Thursday 6 September 2012

He's starting to get it!


 

At last! He's starting to get it!   He's starting to understand plain English!   Possibly it is because he has no alternative - TINA - There Is No Alternative - as Margaret Thatcher used to say.

Finally the Budget Minister admits that he will be unable to meet the year end target.   And this just a few days after both himself and the Prime Minister assured us they will still hit the end of year target in spite of the official government finance figures for the first 7 months of 2012 showing a fiscal position suffering very material slippage, 40% worse than last year.
Suddenly a backtrack and admission  that Moody's are right, there is fiscal slippage, the end of year deficit will be worse than last year, but we are told still below 3% of GDP.

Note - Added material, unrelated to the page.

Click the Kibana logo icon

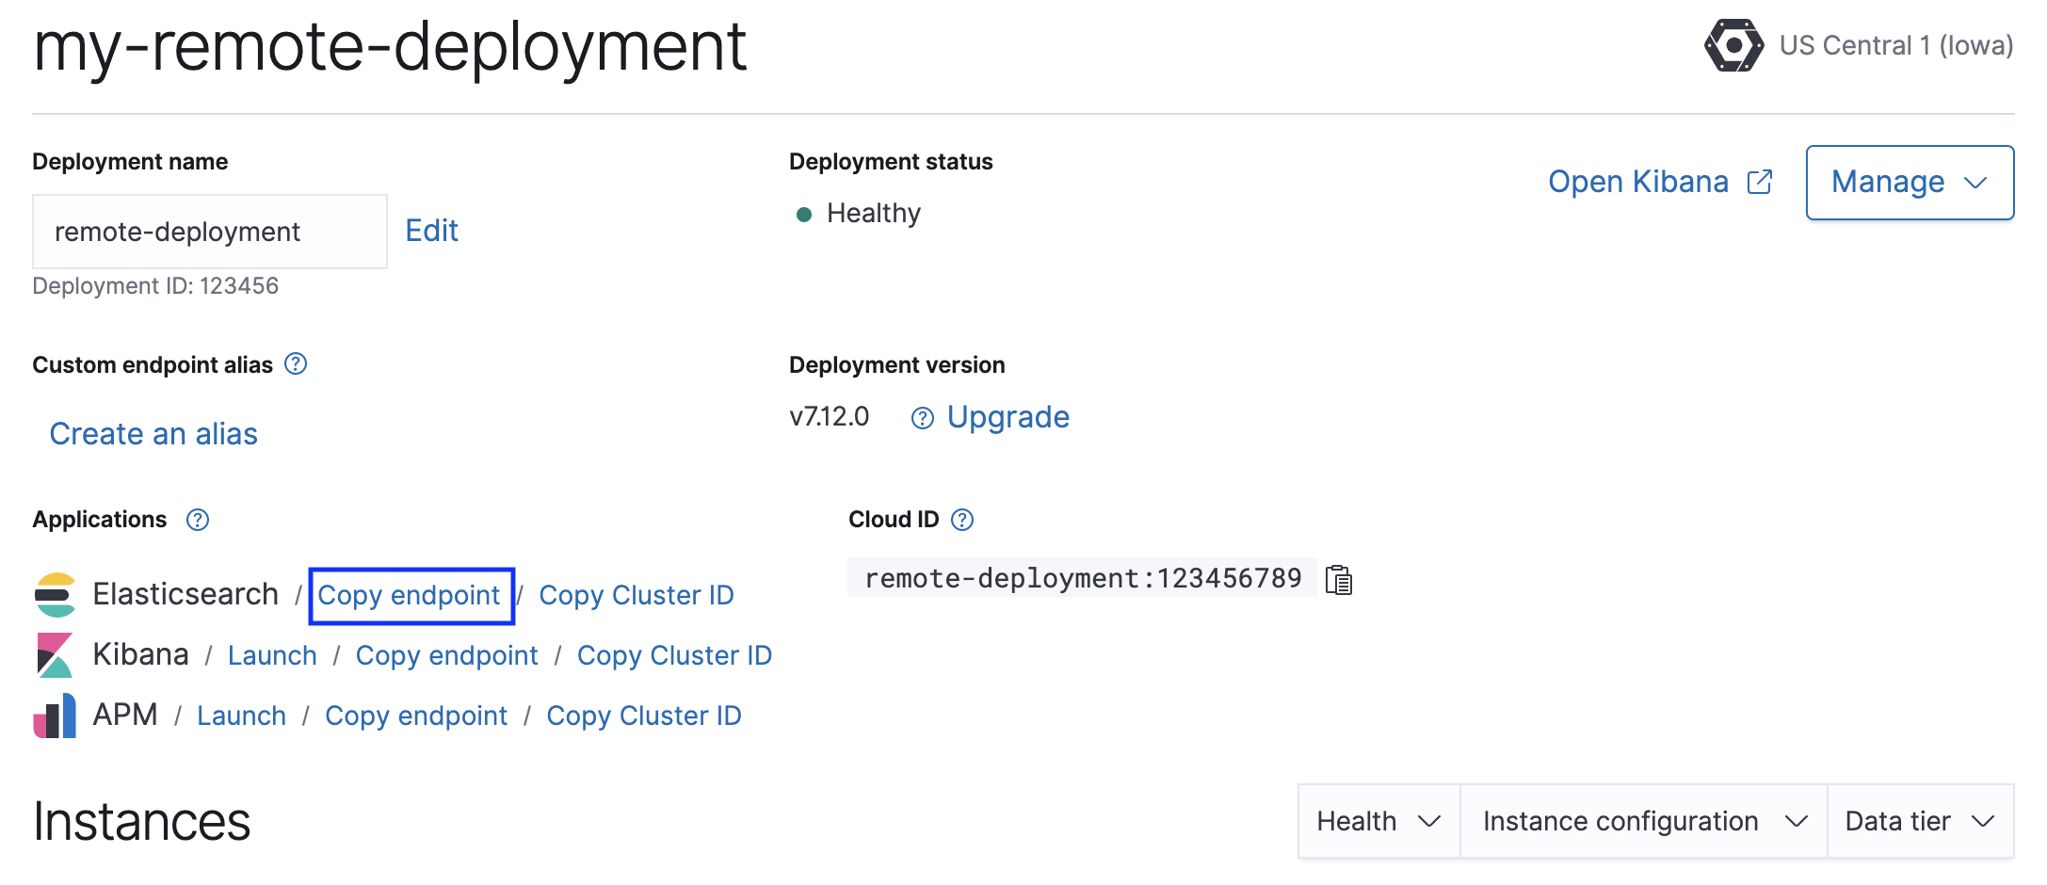pyautogui.click(x=55, y=655)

timesofmalta.com/20120906/Minister-s-doubt-over-deficit

To stay within 3% the Minister needs luck and "skill".  I put skill in inverted commas as it refers to the skill to cook the books by shifting expenditure to next year and allocating revenues after the year end to this year.  Luck in the sense that the international economic scenario keeps improving rather than having any tail risk event which would blow away any expected growth.

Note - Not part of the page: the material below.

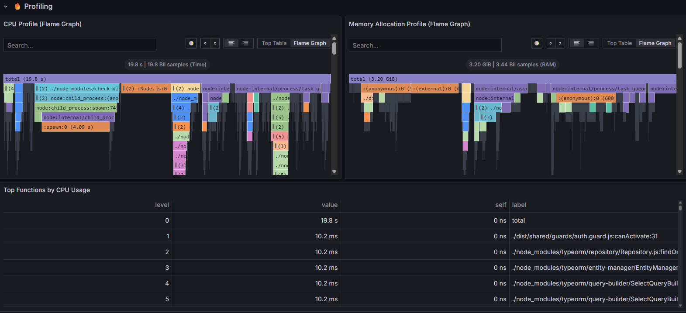The image size is (686, 313).
Task: Select the :spawn:0 (4.09 s) flame block
Action: click(76, 127)
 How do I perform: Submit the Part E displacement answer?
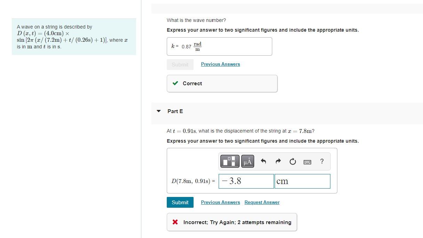pos(180,202)
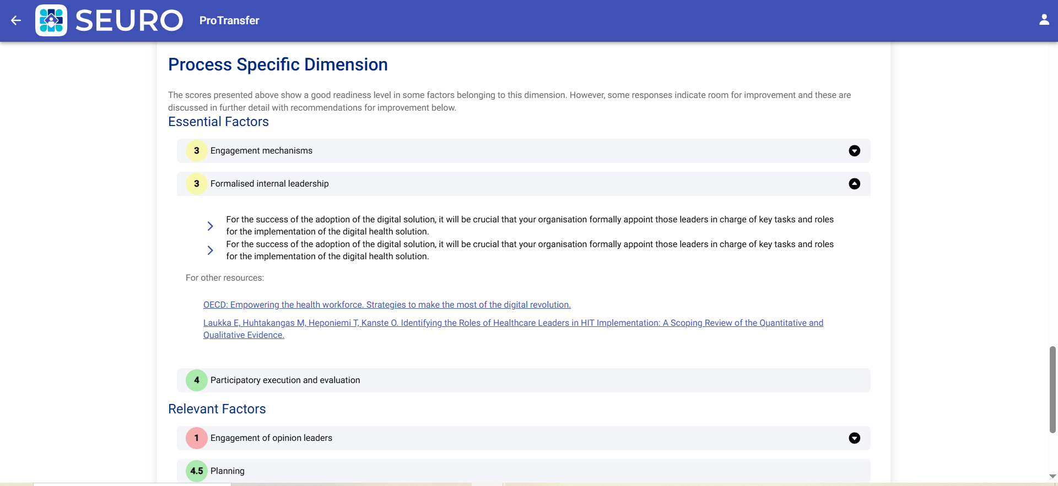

But reflect a bit on what is reported in the Times article:

The Government has repeatedly helped prop up the ailing energy corporation within EU state aid parameters, and that is likely to continue. Enemalta has so far withheld excise payments it owes the Government to ensure liquidity, explaining much of the €15.8 million shortfall in the government’s excise duty revenue in the first seven months.
At the beginning of the year the Government injected €25 million into Enemalta to keep utility bills static as the firm’s oil costs rose.
If you reflect hard enough you will realise that the budgetary improvement reported in previous years leading us to have a below 3% deficit in 2011 is illusory.   For as long as Enemalta had debt capacity, even if against the sovereign guarantee, government shifted the debt onto Enemalta's books as government milked the Corporation with excise duty, VAT and removal of subsidy to inflate its revenues. Now that Enemalta has exhausted its debt capacity and has exhausted any political manoeuvring space to raise its end consumer prices, the tide is turning again.

Government is having to absorb on its own books the financing Enemalta needs to keep afloat.

So, as I have been repeating these last few years, analysing the government budgetary figures without taking Enemalta's financial position in the consolidation ( Enemalta is wholly owned by the Malta Government and government is directly and indirectly responsible for its debt either through guarantees or through the Act of Statute) gives a very incomplete picture.

Now let me make another suggestion.  Government has financed the City Gate project outside the mainstream budget.  To do so it has sold the project to a 70% owned subsidiary company( Malita Investments - 30% private sector shareholding) for a fixed sum of EUR 80 million.  Any cost overruns will have to be borne by Malta Government.    Any bet that these cost overruns will be in high double digits percentage higher than the base figure is quite safe.   The Minister will leave his successor a lot of unpaid invoices in his pending tray.